Anyway, the important news is that Dot came back to life after we thought she kicked the bucket last season. Welcome back, gurl! Love the new veins on your face, very chic! Dot is now working as one of Valentine’s minions who helped him capture Clary and imprison her in his evil lair. She doesn’t seem evil, but you can tell the poor woman has been through hell and is only following her master’s orders just to suffer a little less. Even though Dot feels bad about capturing Clary, she still did it anyway because her mentality is like *my survival over yours, gurl*.
Clary: Magnus couldn’t feel your magic anymore. We thought Valentine had killed you…
Dot: No, he just experimented on me.
Clary: You were like a big sister to me! Dot, you always had my back no matter what!
Okay, hold the phone. How many times has Clary actually mentioned her big sister Dot since her last appearance? Like…never, right? Okay, maybe a few times in passing reference, but I don’t recall any funerals or candlelit vigils or ten seconds of silence for her fallen comrade.
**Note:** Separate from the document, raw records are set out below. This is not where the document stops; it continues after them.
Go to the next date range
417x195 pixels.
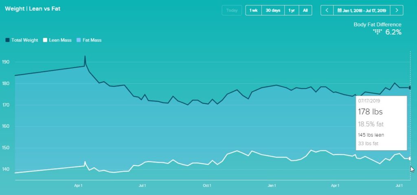(397, 10)
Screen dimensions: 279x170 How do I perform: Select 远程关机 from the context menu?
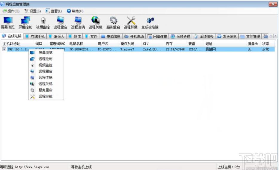click(45, 84)
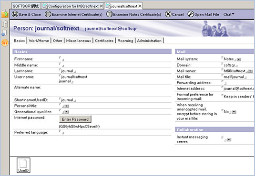Expand the Personal title dropdown
The height and width of the screenshot is (176, 255).
(67, 106)
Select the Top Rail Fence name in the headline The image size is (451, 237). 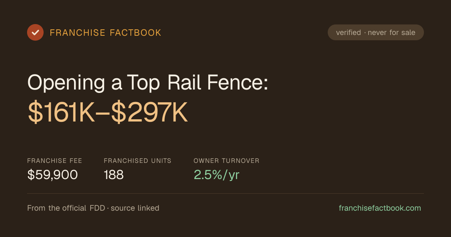(x=197, y=82)
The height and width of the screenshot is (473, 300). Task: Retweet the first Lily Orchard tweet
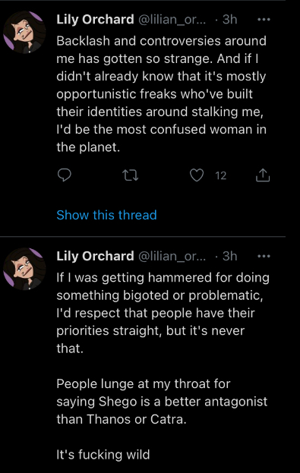[131, 175]
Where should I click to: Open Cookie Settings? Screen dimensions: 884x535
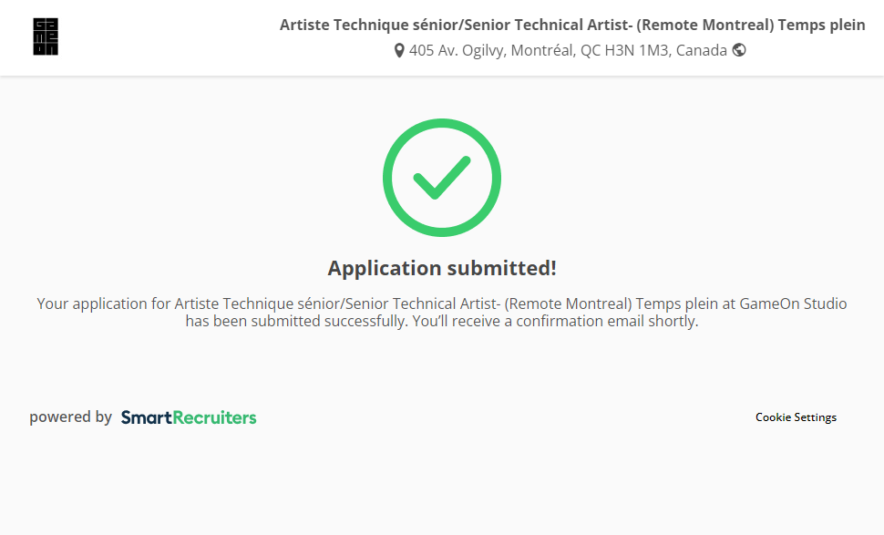pos(796,417)
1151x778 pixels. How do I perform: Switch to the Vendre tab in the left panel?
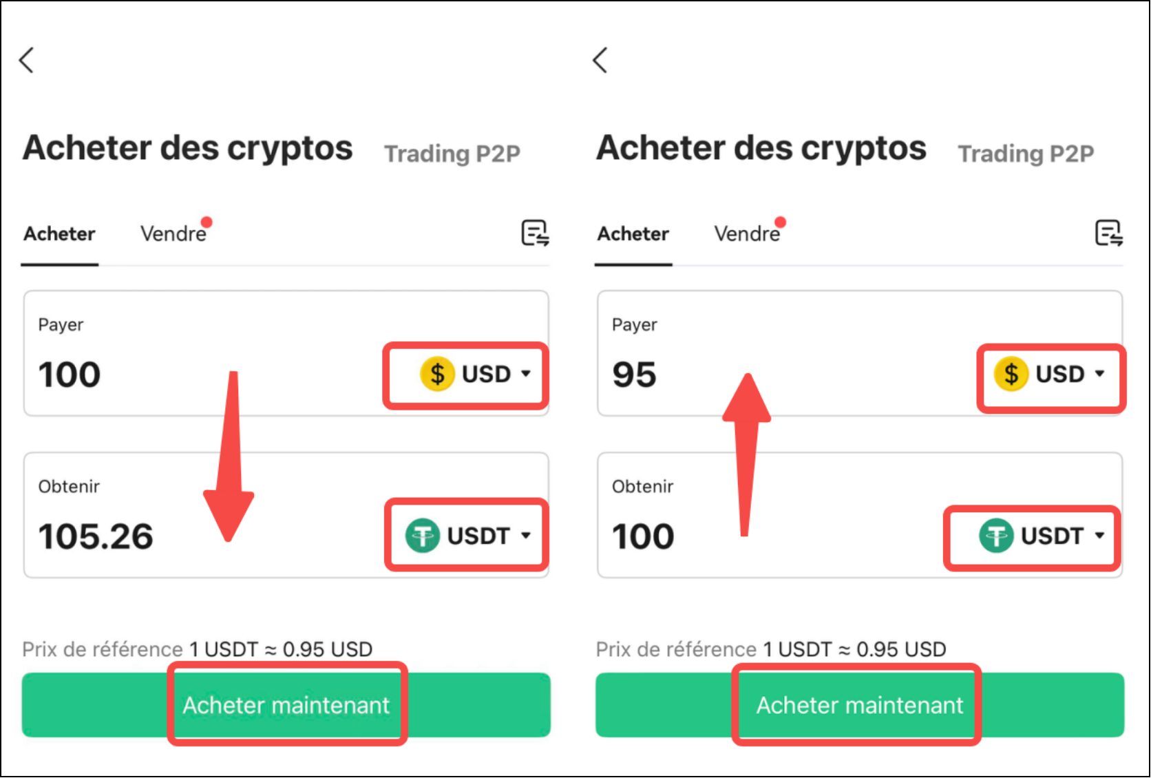point(174,234)
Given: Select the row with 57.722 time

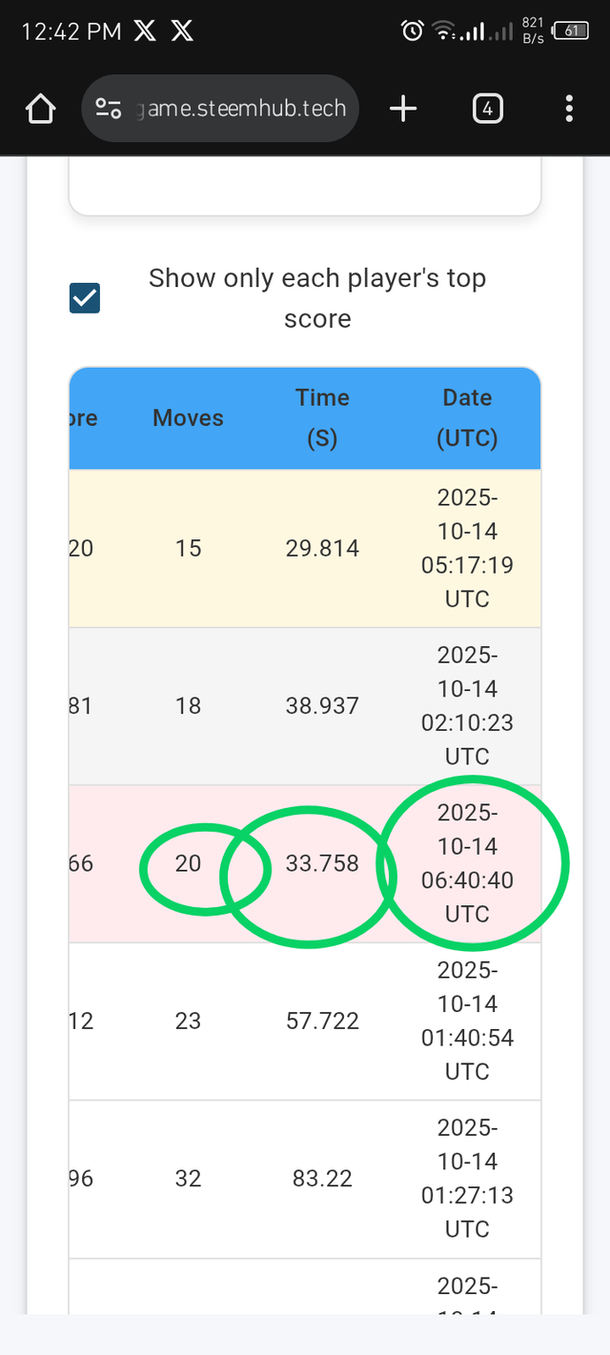Looking at the screenshot, I should (x=322, y=1021).
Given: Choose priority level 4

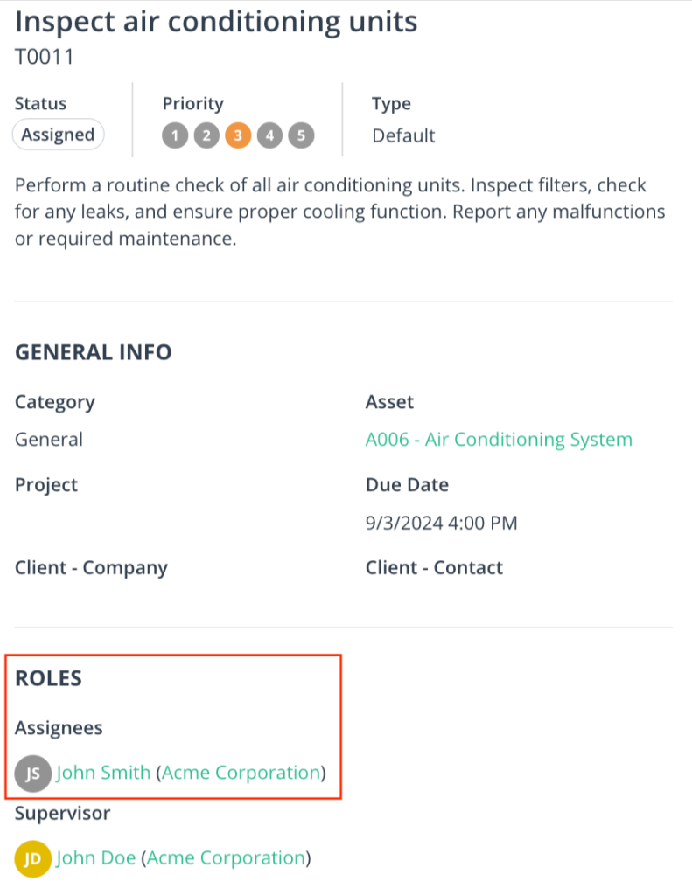Looking at the screenshot, I should [x=269, y=135].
Upon learning about her friend’s death last season, Clary was like *oh no, that really sucks for her!* before swiftly moving on with the rest of her life.
At first, Jace didn’t even believe this was the real Clary, nearly snapping her neck because he thought Valentine was playing mind games with him again. When he put her in a headlock, all I could think about was: *oh wow, they’re standing awfully close for brother and sister* *is he nibbling against her ear omfg* *who’s gonna initiate the first kiss*.
Gretel: No, I’ve never killed anyone, I swear! Please don’t kill me! I’ve obeyed the Accords! I’m part of Luke’s pack. We don’t hurt anyone. We’re not like that.
Valentine: She’ll say anything to go free! You let her live, son, and she will kill again!
Despite Valentine’s proven track record as a manipulative, deceptive scum of the earth villain, Jace still blindly trusts what his daddy says and threatens to kill this werewolf whose innocence couldn’t be more obvious. It should be common sense by now, but whenever Valentine tells you anything, you can guarantee 100% that the *opposite* is true.
Valentine: Ah Clarissa, what do you have to say to Jace? *WINK WINK*
Clary: lol yeah valentine is a totes evil beeeeyatch, kthxbye.
That plan backfired spectacularly in Valentine’s face, didn’t it? LMAO FAIL. He shoulda just left Clary outta this instead of acting like such a puppetmaster controlling everyone’s minds at once. Look at me, I’m controlling Dot to control Clary in order to get control over Jace! Stop it gurl, you’re doing too much.
Unfortunately, Dot had to keep the forcefield open and couldn’t run away herself, so Valentine threw that traitorous bitch back into his torture dungeon for more hellish suffering. Poor Dot, I feel so bad for her! CLARY BETTER COME BACK TO RESCUE DOT, I SWEAR TO GOD. After Dot risked everything just to save that bitch’s life again, the least Clary can do is to come back with a thank you card and a gift basket. And it better be one of those fancy baskets with expensive truffles and shit, because Dot deserves the best!
Besides, she was such a massive aggro bitch to Simon, I can’t help but feel the world is a better place without her bullying. At the end of the day, this is what happens to basic bitches who dare to pick on my Simon. U DESERVED TO DIE BITCH.